A Corruption Deadlock

UKRAINE - Forecast 02 Mar 2016 by Dmytro Boyarchuk and Vladimir Dubrovskiy

A political scandal, in which Minister of Economy Aivaras Abromavicius blamed cronies of President Poroshenko for corruption, is seizing public attention. The scandal made public an issue already disturbing Western donors: the “undercover” reforms the friends of the president and prime minister have been making. This was tolerated while people like Natalie Jaresko and Abromavicius, who had been pushing forward real reforms, were in the Cabinet. But Abromavicius’ resignation effectively exploded this shaky balance, triggering a chain of reactions.The G-7 ambassadors and IMF Managing Director Christine Lagarde made it clear that there would be no support unless the corruption issues were resolved. Donors demanded technocrats be appointed to the Cabinet, but without early parliamentary elections.This has pushed Ukraine into a real political crisis.

The situation has been aggravated by the fact that managing the country is hardly possible without corruption. Most MPs entered Parliament to make money, not to improve the law. Now they are just voting for “informal remuneration,” no matter their political ideology.To deal with such a Parliament, one needs a hefty shadow budget.

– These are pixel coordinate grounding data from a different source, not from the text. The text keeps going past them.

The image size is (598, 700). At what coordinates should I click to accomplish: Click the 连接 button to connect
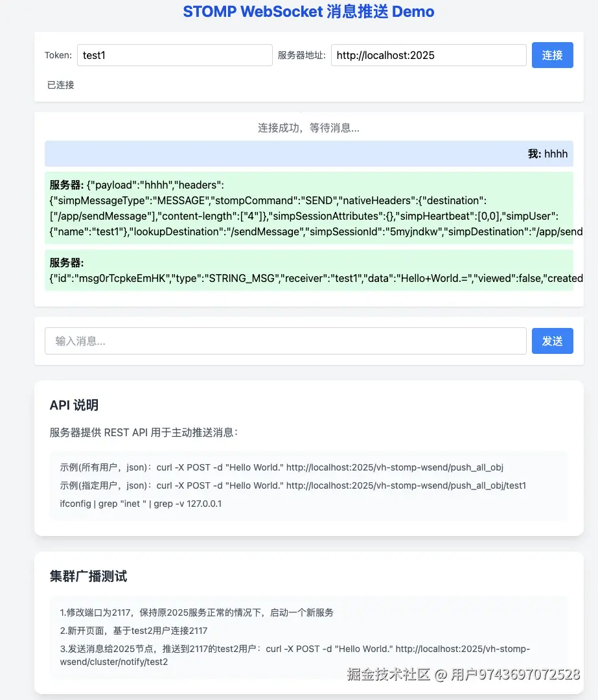pos(552,55)
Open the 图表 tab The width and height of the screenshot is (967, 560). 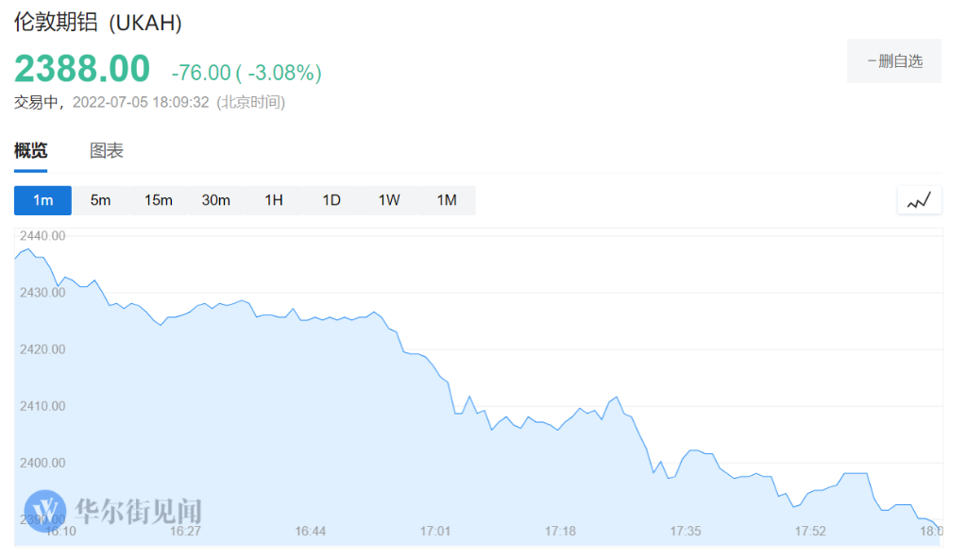107,151
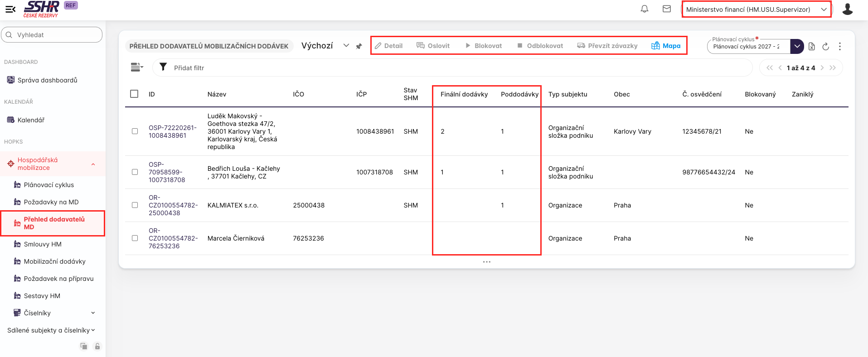Open the Ministerstvo financí role dropdown
Image resolution: width=868 pixels, height=357 pixels.
(756, 10)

Western donors are perfectly aware of how Ukraine’s political system is organized. However, it is seen as a reasonable price for some reforms, and those schemes had been expected to dissipate by now.Unfortunately, the political elites have become comfortable with such schemes, and show no sign of abandoning them soon.

So now there’s a real deadlock. Poroshenko and Arseniy Yatsenyuk are scared to pass the reins to the technocrats, since that would put their rent-seeking schemes at risk.Yet they can hardly go on as is. We don’t expect radical decisions by the political elites; rather, they will try to “muddle through” as long as they can.

The economic situation remains quite complicated. After the resignation of Abromavicius, the hryvnia depreciated further. Delayed IMF support and growing uncertainty made exporters preserve their foreign cash proceeds, and heated up demand for dollars. The hryvnia therefore lost another 5% in February, and dropped to nearly 27 to the $1 by early March, from 25.5 in early February.

Industry decline slowed down to -1.7% y/y in January (from -2.1% y/y in December), mainly benefitting from a low comparative base. Organized retail trade even inched up by 0.1% y/y, vs. a 12.9% y/y decline in December.CPI increased 0.9% m/m (0.7% m/m in December 2015) following stronger food price growth (+2.2% m/m).

The budget started 2016 in a positive mood, with general budget revenues growing 32.7% y/y in January and payroll tax collections performing 15.8% above the plan, despite the payroll tax cut, from 37% to 22%.By the end of January, the general budget was reported to have a UAH 9 billion (nearly 0.5% of GDP) surplus.

External accounts worsened, though, with the CAD widening to $379 million, vs. $288 million a year ago (the CAD came in at $279 million for 2015).The plunge of commodity exports (-32.1% y/y) on the back of sliding metals, minerals and foodstuffs, was the main culprit. A capital account surplus (of $500 million) covered the gap this month, and even allowedgross international reserves to rise to $13.4 billion, equivalent to 3.5 months of future import cover.